RECORD SET:
_ _ _ _ _ _ _
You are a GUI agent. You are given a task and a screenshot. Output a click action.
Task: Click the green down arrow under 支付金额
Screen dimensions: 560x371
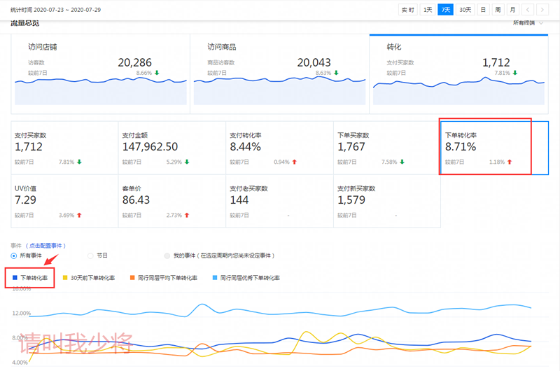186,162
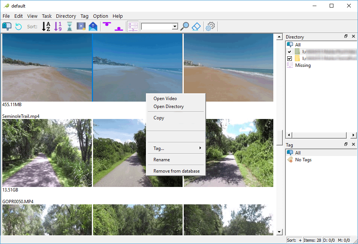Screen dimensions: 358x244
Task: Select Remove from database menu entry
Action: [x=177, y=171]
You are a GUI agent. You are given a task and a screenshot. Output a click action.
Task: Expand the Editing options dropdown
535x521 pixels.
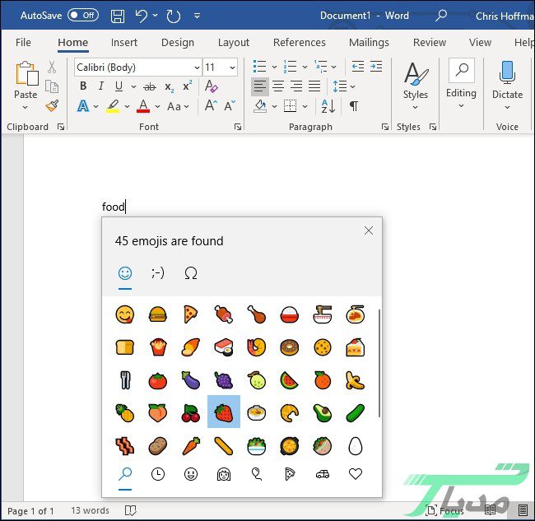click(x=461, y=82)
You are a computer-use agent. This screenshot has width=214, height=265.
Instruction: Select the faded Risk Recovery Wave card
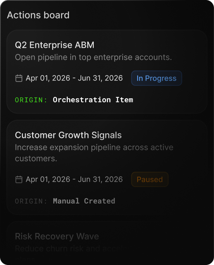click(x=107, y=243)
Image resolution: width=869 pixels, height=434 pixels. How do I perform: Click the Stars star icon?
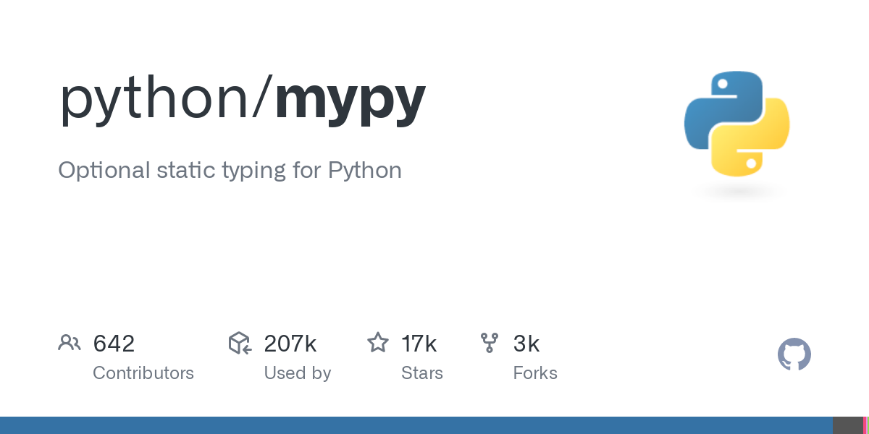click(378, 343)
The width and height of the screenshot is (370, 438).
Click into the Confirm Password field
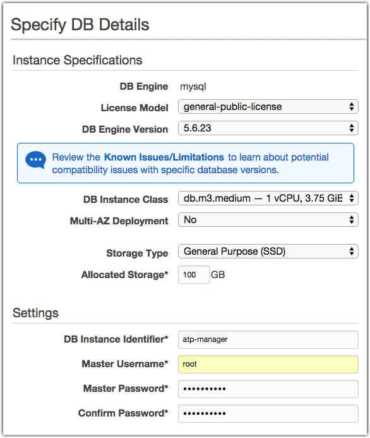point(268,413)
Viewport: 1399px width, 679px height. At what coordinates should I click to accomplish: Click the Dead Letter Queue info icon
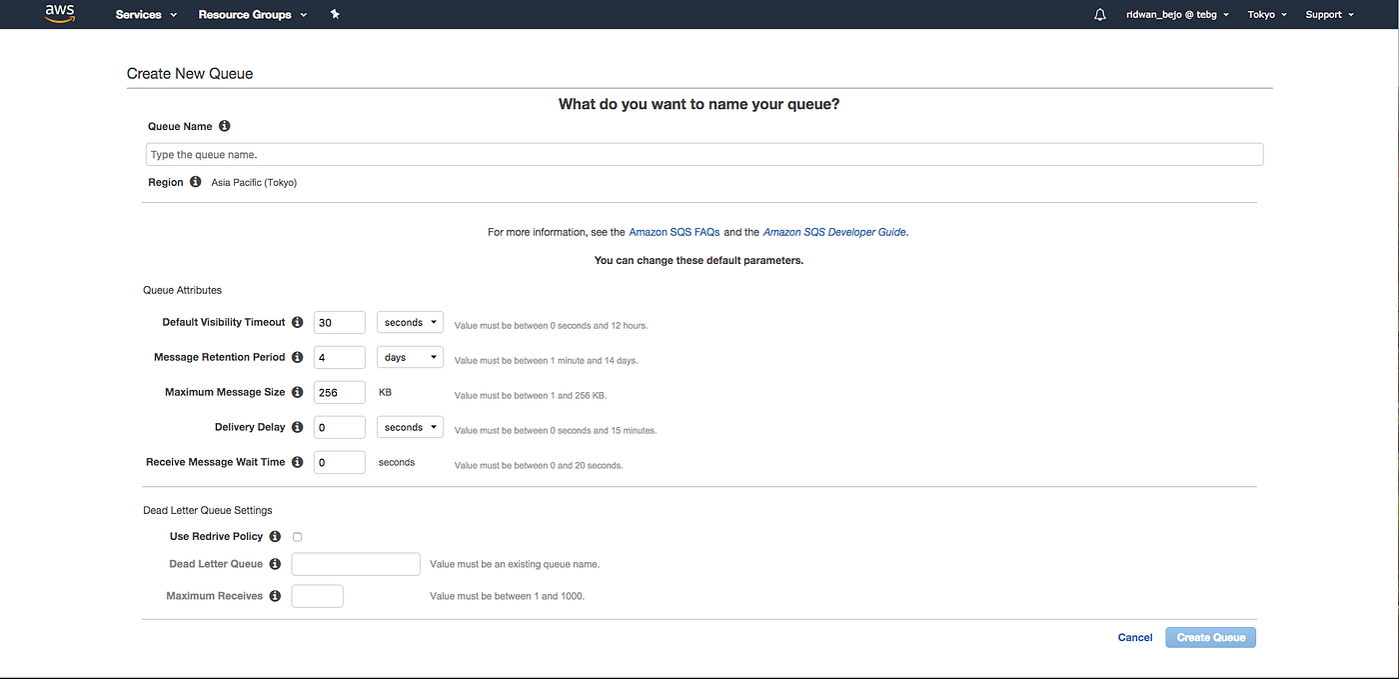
_ _ _ _ _ _ _
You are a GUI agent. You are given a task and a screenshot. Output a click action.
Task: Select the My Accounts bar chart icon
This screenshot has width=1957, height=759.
_ _ _ _ _ _ _
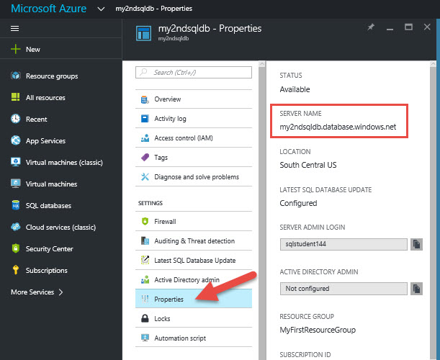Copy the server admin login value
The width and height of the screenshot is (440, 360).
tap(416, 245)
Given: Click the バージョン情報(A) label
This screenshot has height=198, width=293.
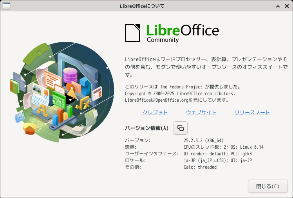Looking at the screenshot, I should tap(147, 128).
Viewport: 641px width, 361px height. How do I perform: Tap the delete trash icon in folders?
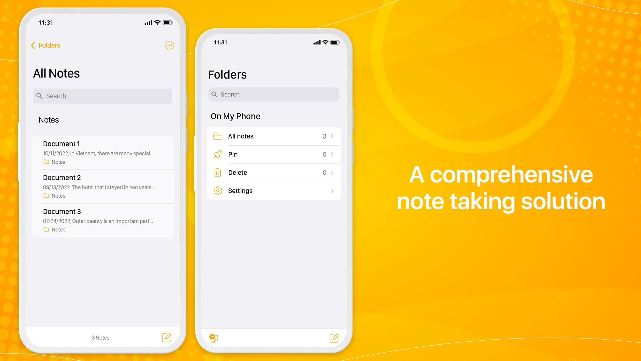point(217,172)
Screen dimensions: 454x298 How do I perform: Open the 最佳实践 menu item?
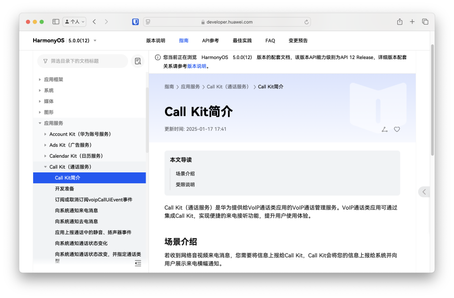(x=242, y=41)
_ _ _ _ _ _ _
TASK DETAILS: Nothing should appear in the answer except the lines above from the line with "Task: Select the My Accounts bar chart icon" through the line with "This screenshot has width=1957, height=759.", both included, written out exactly.

YOUR SOLUTION:
Task: Select the My Accounts bar chart icon
This screenshot has width=1957, height=759.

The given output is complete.